[[ Records provided open ]]

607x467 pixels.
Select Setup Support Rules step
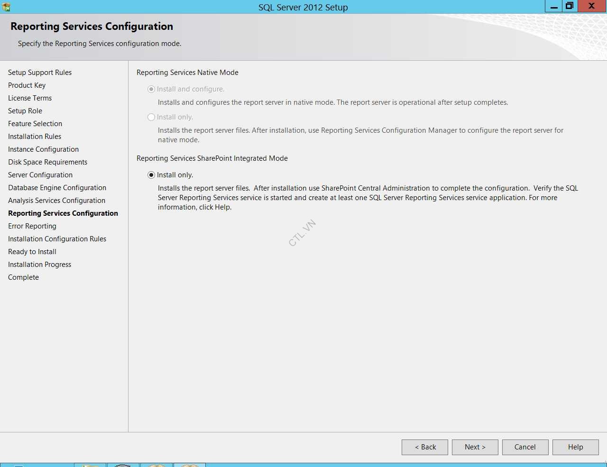(x=40, y=73)
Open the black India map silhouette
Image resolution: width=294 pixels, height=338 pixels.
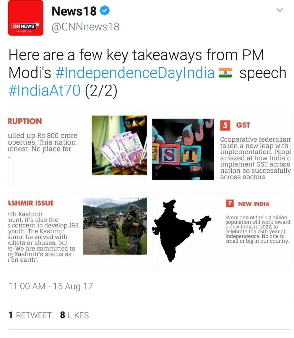pos(182,231)
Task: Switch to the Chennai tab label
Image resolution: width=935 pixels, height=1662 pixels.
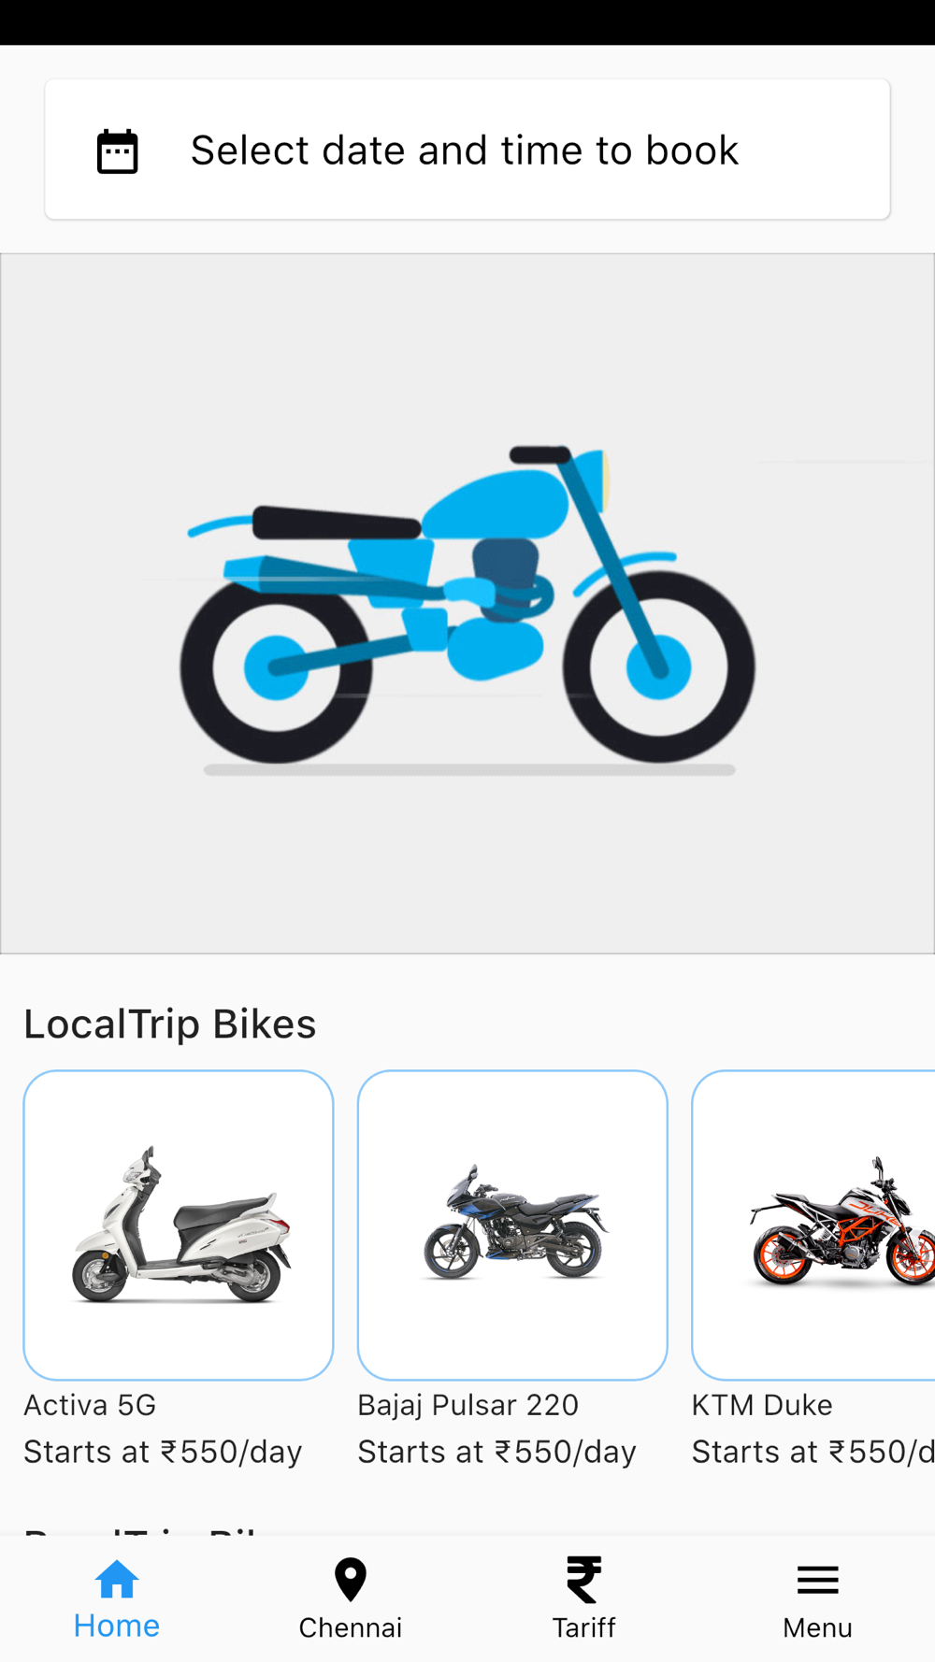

[[ Records provided closed ]]

* _What is being asked_: When copying the data above, repeat every word exactly and drop the pictures.

* _Solution to this task_:
607x467 pixels.
Select Setup Support Rules step
(x=40, y=73)
Open the black India map silhouette
Image resolution: width=294 pixels, height=338 pixels.
pos(182,231)
Task: Switch to the Chennai tab label
Image resolution: width=935 pixels, height=1662 pixels.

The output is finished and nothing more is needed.